Please repeat the items from the line with "The width and height of the screenshot is (780, 479)." to the line with "will click(x=567, y=33).", with no changes at all.

################

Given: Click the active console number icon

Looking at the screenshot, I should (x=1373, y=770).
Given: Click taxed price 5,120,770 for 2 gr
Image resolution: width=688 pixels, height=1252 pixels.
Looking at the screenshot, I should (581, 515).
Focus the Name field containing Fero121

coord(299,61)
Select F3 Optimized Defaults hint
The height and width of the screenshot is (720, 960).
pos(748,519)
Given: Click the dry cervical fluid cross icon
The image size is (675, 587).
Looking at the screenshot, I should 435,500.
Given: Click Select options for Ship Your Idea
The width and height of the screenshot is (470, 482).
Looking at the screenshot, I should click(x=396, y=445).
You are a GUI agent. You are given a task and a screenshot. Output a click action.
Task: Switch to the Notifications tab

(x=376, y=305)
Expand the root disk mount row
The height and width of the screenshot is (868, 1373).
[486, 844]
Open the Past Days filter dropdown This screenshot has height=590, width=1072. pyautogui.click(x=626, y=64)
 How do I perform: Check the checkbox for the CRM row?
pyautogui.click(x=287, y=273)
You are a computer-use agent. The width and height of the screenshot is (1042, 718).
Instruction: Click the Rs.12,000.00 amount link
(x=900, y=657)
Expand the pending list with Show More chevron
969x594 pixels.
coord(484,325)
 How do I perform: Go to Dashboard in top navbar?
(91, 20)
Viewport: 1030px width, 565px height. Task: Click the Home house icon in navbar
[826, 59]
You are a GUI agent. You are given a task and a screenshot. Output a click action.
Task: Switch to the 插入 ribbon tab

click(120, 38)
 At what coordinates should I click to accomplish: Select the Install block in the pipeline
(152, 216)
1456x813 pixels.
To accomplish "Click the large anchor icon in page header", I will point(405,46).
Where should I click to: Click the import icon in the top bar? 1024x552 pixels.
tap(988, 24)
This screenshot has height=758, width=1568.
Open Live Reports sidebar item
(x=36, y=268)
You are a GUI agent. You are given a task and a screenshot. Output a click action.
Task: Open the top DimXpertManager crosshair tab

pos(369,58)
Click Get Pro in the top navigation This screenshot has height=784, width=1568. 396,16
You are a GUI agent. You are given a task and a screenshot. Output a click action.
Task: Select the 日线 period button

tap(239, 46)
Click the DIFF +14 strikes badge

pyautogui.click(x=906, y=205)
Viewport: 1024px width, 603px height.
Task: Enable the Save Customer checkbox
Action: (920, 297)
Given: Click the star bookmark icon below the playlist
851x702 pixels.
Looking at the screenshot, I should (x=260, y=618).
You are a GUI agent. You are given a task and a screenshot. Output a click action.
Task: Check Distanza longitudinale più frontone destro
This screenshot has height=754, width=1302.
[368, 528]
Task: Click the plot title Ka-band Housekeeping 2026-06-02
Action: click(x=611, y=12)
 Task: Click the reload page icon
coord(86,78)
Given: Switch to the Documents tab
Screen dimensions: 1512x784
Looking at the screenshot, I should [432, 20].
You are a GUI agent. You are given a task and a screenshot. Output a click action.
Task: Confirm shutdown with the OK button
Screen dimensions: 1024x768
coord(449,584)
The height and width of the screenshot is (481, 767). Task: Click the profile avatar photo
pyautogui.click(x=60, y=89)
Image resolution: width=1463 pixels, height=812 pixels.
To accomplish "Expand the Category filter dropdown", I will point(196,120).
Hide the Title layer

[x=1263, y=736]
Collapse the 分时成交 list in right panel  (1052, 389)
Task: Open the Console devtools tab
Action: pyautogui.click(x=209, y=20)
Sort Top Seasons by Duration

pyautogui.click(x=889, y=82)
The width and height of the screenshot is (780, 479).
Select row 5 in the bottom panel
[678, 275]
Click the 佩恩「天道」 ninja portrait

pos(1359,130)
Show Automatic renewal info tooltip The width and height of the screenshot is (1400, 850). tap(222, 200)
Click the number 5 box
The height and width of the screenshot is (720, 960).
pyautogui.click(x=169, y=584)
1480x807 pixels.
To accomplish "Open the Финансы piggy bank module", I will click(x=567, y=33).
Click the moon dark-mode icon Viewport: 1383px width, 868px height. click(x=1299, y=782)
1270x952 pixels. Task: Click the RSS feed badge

################

**SOLUTION FOR THIS TASK**:
The width and height of the screenshot is (780, 479).
Select row 5 in the bottom panel
[678, 275]
Click the 佩恩「天道」 ninja portrait

pos(1359,130)
Show Automatic renewal info tooltip The width and height of the screenshot is (1400, 850). tap(222, 200)
Click the number 5 box
The height and width of the screenshot is (720, 960).
pyautogui.click(x=169, y=584)
1480x807 pixels.
To accomplish "Open the Финансы piggy bank module", I will click(x=567, y=33).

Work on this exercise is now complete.